JAKARTA, iDoPress - Pemerintah memperketat proses naturalisasi murni bagi warga negara asing (WNA) yang ingin menjadi warga negara Indonesia (WNI).
Menteri Hukum Supratman Andi Agtas mengatakan, dari ribuan permohonan yang diajukan sepanjang 2025, yang disetujui bahkan tidak sampai 10 karena seluruh pemohon harus lolos verifikasi menyeluruh.
"Saya bilang, ‘yang ingin menjadi warga negara itu jauh lebih banyak, tapi berapa yang kami setujui?’. Tahun 2025, pemerintah Indonesia, orang yang mau ingin menjadi warga negara, naturalisasi murni, kalau enggak salah enggak sampai 10 yang kita setujui.
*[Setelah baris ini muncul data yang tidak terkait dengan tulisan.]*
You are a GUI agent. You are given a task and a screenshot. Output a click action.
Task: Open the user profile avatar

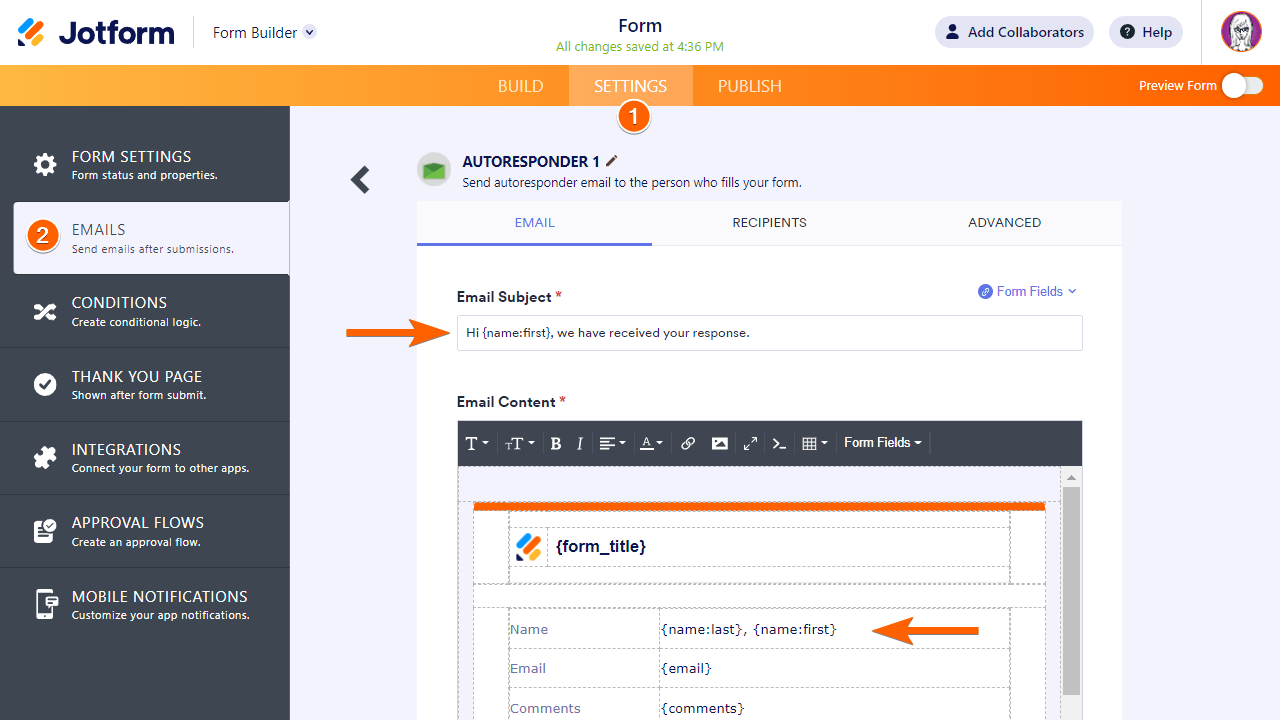click(1240, 32)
Enggak sampai 10," ujar Supratman, di Gedung Pengayoman Kementerian Hukum, Jakarta, Jumat (24/7/2026).
Ia merinci bahwa dari ribuan permohonan yang masuk, hanya lima yang akhirnya disetujui menjadi warga negara Indonesia.
"Dari ribuan permohonan, lima kalau enggak salah yang kita setujui jadi warga negara. Memangnya mudah kita mau jadi warga negara?" imbuh dia.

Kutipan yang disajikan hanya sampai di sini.